**EXCERPTED DATA**
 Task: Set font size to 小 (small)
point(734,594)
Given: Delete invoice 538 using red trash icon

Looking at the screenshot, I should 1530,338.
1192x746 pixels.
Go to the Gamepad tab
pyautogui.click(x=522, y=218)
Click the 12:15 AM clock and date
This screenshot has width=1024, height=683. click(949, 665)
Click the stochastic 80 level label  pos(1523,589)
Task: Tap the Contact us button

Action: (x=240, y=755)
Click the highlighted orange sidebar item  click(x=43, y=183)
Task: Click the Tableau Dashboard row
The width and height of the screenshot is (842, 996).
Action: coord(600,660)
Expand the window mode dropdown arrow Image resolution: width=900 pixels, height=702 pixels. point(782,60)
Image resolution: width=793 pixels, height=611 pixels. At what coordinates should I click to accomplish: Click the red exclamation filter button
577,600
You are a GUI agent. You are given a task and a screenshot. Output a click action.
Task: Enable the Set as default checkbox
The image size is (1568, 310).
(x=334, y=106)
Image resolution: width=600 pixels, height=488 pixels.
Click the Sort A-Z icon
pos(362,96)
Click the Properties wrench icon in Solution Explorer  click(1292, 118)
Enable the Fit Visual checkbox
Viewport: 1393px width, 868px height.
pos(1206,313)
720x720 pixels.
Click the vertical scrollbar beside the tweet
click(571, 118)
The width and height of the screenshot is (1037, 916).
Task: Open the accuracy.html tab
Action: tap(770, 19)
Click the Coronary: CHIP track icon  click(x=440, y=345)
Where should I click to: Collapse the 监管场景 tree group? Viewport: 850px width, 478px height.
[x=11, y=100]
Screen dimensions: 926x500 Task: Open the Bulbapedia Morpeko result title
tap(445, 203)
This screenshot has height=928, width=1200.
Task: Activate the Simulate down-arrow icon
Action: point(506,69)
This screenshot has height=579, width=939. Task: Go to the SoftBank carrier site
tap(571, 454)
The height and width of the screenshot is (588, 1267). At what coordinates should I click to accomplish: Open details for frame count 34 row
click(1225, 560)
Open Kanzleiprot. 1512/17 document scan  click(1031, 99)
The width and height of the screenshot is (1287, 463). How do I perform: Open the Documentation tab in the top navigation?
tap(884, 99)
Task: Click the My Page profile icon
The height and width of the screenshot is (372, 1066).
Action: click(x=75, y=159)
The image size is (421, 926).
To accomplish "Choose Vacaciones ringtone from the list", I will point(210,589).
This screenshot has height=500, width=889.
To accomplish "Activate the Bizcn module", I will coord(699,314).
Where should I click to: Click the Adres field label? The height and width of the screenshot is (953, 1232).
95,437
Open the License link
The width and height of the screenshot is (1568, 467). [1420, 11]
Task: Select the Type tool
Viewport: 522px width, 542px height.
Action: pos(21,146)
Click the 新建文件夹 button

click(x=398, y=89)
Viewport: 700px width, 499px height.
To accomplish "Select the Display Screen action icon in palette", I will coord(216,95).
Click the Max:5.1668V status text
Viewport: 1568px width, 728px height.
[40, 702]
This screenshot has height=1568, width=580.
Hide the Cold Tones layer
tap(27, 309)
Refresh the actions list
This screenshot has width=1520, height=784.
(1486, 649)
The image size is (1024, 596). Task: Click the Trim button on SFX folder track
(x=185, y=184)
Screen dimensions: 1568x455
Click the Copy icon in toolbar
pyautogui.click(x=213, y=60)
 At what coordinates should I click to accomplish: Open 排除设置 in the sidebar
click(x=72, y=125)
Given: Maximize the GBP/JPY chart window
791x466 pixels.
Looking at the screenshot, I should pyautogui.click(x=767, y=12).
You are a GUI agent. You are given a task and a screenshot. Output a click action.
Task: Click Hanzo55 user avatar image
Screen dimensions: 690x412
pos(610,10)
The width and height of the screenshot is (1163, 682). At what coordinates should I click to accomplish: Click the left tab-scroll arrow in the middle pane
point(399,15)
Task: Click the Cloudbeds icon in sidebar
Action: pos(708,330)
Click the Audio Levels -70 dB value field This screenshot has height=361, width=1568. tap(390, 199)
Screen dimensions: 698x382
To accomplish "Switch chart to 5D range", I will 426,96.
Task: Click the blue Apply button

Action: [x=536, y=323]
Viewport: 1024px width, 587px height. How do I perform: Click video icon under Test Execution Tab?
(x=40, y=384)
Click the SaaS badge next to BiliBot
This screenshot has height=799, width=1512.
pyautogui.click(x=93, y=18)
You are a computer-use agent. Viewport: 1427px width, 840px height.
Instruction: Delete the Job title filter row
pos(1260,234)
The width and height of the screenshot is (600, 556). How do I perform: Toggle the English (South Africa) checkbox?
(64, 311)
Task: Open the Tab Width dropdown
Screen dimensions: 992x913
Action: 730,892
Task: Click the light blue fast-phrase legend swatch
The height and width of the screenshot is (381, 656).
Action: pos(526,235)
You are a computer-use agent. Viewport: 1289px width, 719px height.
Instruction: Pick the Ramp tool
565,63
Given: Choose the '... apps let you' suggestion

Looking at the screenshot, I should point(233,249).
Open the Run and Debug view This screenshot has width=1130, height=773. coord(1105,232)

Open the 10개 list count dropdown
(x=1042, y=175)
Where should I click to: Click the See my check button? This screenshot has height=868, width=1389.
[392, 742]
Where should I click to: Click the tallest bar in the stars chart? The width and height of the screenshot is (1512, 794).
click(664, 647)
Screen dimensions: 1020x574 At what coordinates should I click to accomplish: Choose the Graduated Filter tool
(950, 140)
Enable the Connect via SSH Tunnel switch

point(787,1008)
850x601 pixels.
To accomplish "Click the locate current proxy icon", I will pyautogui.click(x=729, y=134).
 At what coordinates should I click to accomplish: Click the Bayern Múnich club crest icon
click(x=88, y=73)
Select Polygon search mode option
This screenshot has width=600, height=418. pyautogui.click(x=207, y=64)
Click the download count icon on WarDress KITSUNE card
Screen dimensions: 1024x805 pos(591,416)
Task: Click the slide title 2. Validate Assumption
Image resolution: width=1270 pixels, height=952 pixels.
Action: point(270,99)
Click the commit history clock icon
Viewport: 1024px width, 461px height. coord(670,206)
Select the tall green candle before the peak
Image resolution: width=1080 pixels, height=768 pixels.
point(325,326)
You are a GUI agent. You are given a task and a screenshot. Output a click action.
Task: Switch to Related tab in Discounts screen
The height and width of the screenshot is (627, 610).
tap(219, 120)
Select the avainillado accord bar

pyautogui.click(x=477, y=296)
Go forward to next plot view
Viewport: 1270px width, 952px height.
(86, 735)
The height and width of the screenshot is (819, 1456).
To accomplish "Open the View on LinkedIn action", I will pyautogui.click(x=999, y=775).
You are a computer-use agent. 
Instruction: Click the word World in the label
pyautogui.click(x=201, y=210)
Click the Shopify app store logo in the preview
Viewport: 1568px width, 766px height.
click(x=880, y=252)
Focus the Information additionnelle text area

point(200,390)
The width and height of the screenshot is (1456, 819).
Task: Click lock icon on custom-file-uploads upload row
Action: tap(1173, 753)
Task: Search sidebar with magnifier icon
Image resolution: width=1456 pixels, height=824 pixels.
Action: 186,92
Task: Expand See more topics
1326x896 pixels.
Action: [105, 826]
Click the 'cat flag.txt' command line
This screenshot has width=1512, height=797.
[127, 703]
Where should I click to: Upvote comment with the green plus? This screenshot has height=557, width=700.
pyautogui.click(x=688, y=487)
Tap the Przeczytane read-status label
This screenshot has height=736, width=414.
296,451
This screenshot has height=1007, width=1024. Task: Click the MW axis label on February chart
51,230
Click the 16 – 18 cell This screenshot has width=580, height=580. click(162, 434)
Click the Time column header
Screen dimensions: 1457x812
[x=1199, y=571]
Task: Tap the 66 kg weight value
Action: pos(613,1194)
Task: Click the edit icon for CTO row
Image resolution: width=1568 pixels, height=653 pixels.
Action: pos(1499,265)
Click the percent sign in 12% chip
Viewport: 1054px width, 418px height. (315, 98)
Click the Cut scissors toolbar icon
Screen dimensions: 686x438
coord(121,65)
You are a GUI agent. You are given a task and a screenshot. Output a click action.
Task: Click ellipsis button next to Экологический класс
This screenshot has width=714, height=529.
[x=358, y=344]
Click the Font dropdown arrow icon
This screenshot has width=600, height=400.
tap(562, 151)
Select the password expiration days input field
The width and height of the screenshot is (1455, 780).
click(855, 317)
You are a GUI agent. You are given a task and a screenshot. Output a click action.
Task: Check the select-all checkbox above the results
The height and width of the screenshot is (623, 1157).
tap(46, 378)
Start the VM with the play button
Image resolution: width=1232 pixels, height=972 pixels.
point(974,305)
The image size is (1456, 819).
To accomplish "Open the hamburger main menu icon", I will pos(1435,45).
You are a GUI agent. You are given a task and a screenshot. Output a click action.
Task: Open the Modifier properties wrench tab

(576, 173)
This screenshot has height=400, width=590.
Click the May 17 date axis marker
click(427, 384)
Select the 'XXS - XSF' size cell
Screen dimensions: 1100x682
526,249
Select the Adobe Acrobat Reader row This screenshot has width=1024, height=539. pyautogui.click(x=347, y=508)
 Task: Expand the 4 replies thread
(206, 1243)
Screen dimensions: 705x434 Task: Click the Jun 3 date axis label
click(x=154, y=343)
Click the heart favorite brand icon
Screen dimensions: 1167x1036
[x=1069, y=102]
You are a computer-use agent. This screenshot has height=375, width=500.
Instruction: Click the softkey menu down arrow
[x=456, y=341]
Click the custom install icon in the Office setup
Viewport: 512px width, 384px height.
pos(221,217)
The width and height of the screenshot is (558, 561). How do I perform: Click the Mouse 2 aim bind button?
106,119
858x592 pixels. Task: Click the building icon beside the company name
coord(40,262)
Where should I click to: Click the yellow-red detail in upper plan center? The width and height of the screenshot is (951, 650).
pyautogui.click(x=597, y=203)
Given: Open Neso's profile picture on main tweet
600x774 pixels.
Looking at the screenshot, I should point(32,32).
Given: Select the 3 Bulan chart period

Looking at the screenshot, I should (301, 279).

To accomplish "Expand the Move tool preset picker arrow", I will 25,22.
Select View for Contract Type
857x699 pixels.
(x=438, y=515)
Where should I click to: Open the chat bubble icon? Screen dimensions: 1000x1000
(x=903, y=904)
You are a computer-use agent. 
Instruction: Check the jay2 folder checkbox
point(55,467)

**EXERCISE DETAILS**
Count the lines of the records that contain the string "menu". Reply with the number only.

**EXPECTED ANSWER**
2